P.S. I agree with JMJ - I would have gone at the plastic container with the main blade rather than the metal file.
You must have some really weird wood and plastic in Greece !
While I like the combo tool very much, it's too thin for more serious work.
Are you sure your knife is Swiss and not Chinese?
Obviously there are some jobs for which a SAK is simply not the right tool, and or your particular model lacks the right tool.
So we all agree on what was already the consensus: SAKs are flawless representations of perfection that can pretend to fail at a task when misused though they do so just for fun. Damn, I thought this could be a good topic . OK, back to my cave I go now.

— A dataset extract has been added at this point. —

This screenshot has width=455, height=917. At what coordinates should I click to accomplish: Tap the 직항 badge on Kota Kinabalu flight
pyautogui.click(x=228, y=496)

Quote from: nate j on September 06, 2013, 12:44:03 AMObviously there are some jobs for which a SAK is simply not the right tool, and or your particular model lacks the right tool. That is why they should all have a partner or two. I've never had a SAK fail on me, except for the toothpick- they pick up too much crud for me to put in my mouth. That said, I've bought a bunch of them that are a little screwed up over the years for when I can have the space to start modding, and they are cases of someone forgetting that they have a pocket knife held together with 1/10" pins, not a prybar.
These are pocket tools. I'm not going to attempt to cut down a tree with my Huntsman or Farmer. I apply reasonable expectations to my tools and I'm not disappointed.
Quote from: sawman on September 06, 2013, 06:28:44 AMThese are pocket tools. I'm not going to attempt to cut down a tree with my Huntsman or Farmer. I apply reasonable expectations to my tools and I'm not disappointed. Yes, you can!(sort of) Although the tree is only limb thick, it really demo how skill is just as important as the tool.
Quote from: kkokkolis on September 05, 2013, 04:51:06 PMAre you sure your knife is Swiss and not Chinese? *Sigh* Yes, sure and certain. The sound these things make is practically inmistakable I think. So we all agree on what was already the consensus: SAKs are flawless representations of perfection that can pretend to fail at a task when misused though they do so just for fun. Damn, I thought this could be a good topic . OK, back to my cave I go now.
Yes, you can!(sort of) Although the tree is only limb thick, it really demo how skill is just as important as the tool.
The greatest failures I can think of concerned the wood saw and the metal saw. The other time was this March. A wooden chair's foot rest had broken in half and leaving it that way was dangerous, someone was bound to get stabbed by its pointed remainings. I tried to remove it with the saw on my Vic Ranger. The wood was so dry it shrieked that awful sound and the saw kept bouncing off to no avail. I had to use an old hacksaw in the end.
The problem here is woodworking technique and the tool you chose. The hacksaw worked because the smaller teeth wouldn't skip on the grain (I assume the hacksaw blade had a metal cutting blade on it, as most do). The woodsaw has deep, aggressive teeth and using them for fine work, such as trimming broken ends, will cause the wood to splinter and/or the teeth will skip. Next time: start with the metal saw first in order to get a kerf, and then switch to the woodsaw. That should work better.Also, that shrieking sound you heard was the saw binding up. Any saw will bind if your technique is off.
My first Vic failed me slightly when someone borrowed it and tried to use the knife as a pry bar (despite there being a far more functional opener layer).
Ruining the knife by applying too much force on the back-mounted Philips seems to be a recurring problem. Also breaking the tip of the Vic combo tool and the Vic can opener (using it as a screwdriver). I have done neither myself, but a friend of mine ruined the can opener of his 84 mm Vic exactly that way.Having trouble sawing through hard, dry, fibrous wood with a rather "un-ergonomic" saw doesn't sound unreasonable to me.